User-Agent: Mozilla Thunderbird
Cancel-Lock: sha1:W0JgLFMvhNAUrv681CW806FzLfk=
Content-Language: en-US
In-Reply-To: <SVr8N.40009$zh16.19369@fx48.iad>
 by: BGB - Sat, 25 Nov 2023 21:39 UTC

On 11/25/2023 1:28 PM, Scott Lurndal wrote:
> BGB <cr88192@gmail.com> writes:
>> On 11/25/2023 10:55 AM, Scott Lurndal wrote:
>>> BGB <cr88192@gmail.com> writes:
>>>> On 11/24/2023 6:01 PM, Scott Lurndal wrote:
>>>>> Stefan Monnier <monnier@iro.umontreal.ca> writes:
>>>>>>> My 66000 has 4 privilege levels {application, Guest OS, Guest HV, Real HV}
>>>>>>
>>>>>> Hmm... why 4 rather than 1, 2, 3, 5, 42, 2^32, ... ?
>>>>>
>>>>> Would require priority decoders to differeniate rather
>>>>> than simple gates, probably.
>>>>>
>>>>> Although I wonder at the missing firmware privilege level, a la SMM or EL3.
>>>>>
>>>>> ARM added support for nested hypervisors without adding a
>>>>> new exception level.
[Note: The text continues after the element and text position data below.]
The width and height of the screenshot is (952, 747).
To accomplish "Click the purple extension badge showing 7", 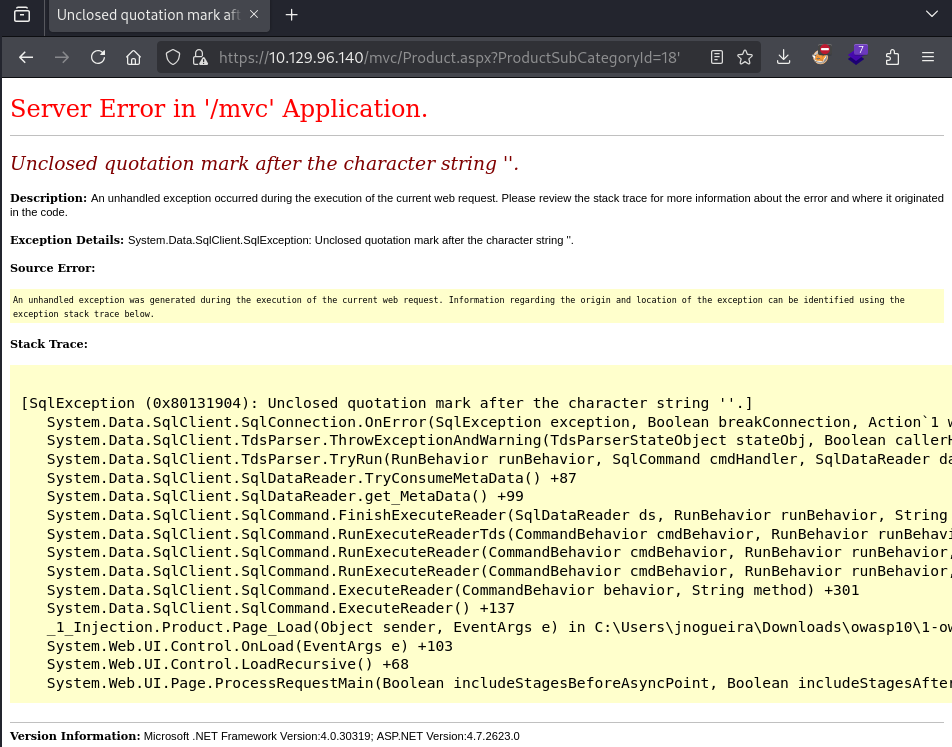I will click(x=856, y=57).
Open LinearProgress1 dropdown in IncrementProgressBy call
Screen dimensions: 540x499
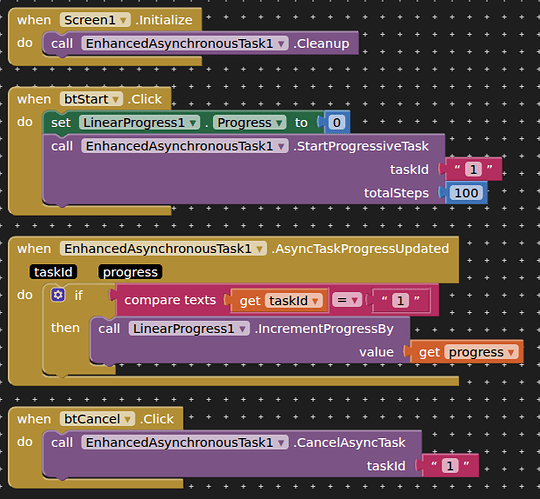189,329
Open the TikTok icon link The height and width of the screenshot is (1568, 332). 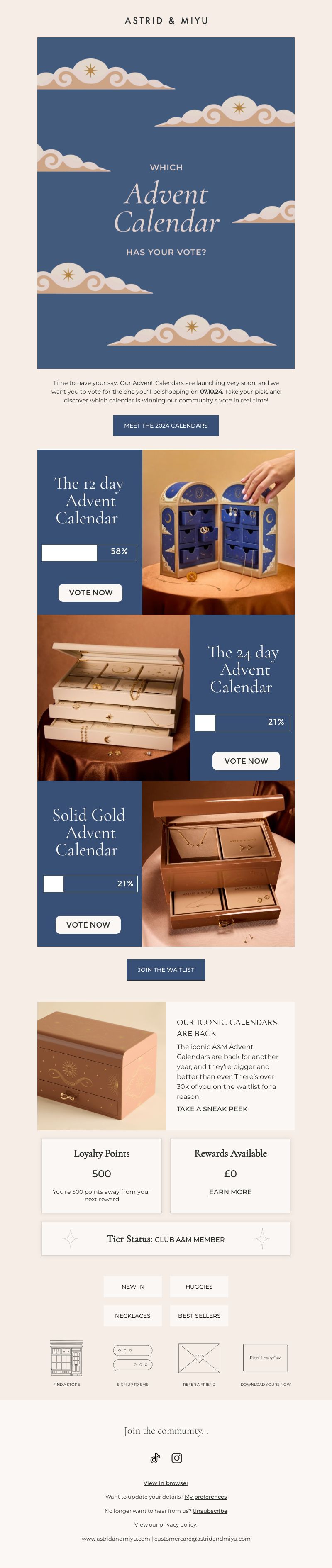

Although interesting, there isn't much
>>>>> evidence of it being used in production. Yet anyway.
>>>>
>>>>
>>>> It seems to me, one should be able to get away with 3 modes:
>>>> Machine / ISR;
>>>> Supervisor;
>>>> User.
>>>>
>>>> With pretty much anything that isn't "bare metal" being put in User Mode
>>>> (potentially using emulation traps as needed).
>>>>
>>>> Something like a Soft-TLB or Inverted-Page-Table does not need any
>>>> special hardware to support nested translation (whereas hardware
>>>> page-walking would require dedicated support).
>>>
>>> It's been tried. And performance sucked big-time. The reason
>>> that AMD added back support for the DS limit register in AMD64
>>> was to support xen (and vmware) before Pacifica (the AMD project
>>> that became Secure Virtual Machine (SVM) known now as AMD-V).
>>>
>>
>> OK.
>>
>> I wouldn't expect nested inverted-page-table translation to be *that*
>> much slower than normal inverted page tables. Though, would add a bit of
>> multi-level translation wonk in the top-level miss handler (and likely
>> still better than multi-level soft-TLB, where a miss in the outer TLB
>> level means needing to propagate the interrupt inwards and then
>> emulating it the whole way up).
>
> Let's look at a hardware example of a nested page table walk,
> using the AMD nested page table feature as a guide. The AMD
> version uses the same PTE format as the non-virtualized page
> tables (which reduces the amount of kernel code required to
> manage the page tables) unlike Intel's EPT.
>
> Assuming 4k-byte pages in both the primary and nested page tables,
> a page table walk must make 22 memory accesses to satisfy a
> VA to PA translation, versus only four in a non-virtualized
> table walk. This can be reduced to 11 if you have the luxury
> of using 1GB mappings in the nested page table.
>
> Performing all those accesses in a kernel fault handler would
> consume a great deal more time than a hardware table walker will (particularly
> if the hardware table walkers can cache the intermediate results
> of the higher-level blocks in the walk in the walk hardware).
>

OK.

> The downsides of IPT pretty much preclude their use in most
> modern operating systems where shared memory between processes
> is common (explicitly -or- implicitly (such as VDSO on linux));
> some of goals listed as benefits for IPT (e.g. easier whole
> process swapping) are made irrelevent by modern operating
> systems that don't do that. There's a rather incoherent
> description of IPT at geeksforgeeks - I'd not recommend it
> as a useful resource.
>

I was thinking of an IPT where one basically keeps stuff from all of the
currently running process in a shared IPT, mostly treating it like a big
memory-backed form of the TLB.

Though, sharing is a concern:
If you hash entries based on ASID, then there are fewer collisions, but
no sharing;
Sharing requires addressing to effectively be plain modulo within the
areas that can be shared.

Initially, I had assumed non-hashed modulo indexing, but this does mean
a potentially higher collision rate if different ASIDs have different
pages in the same overlapping address ranges.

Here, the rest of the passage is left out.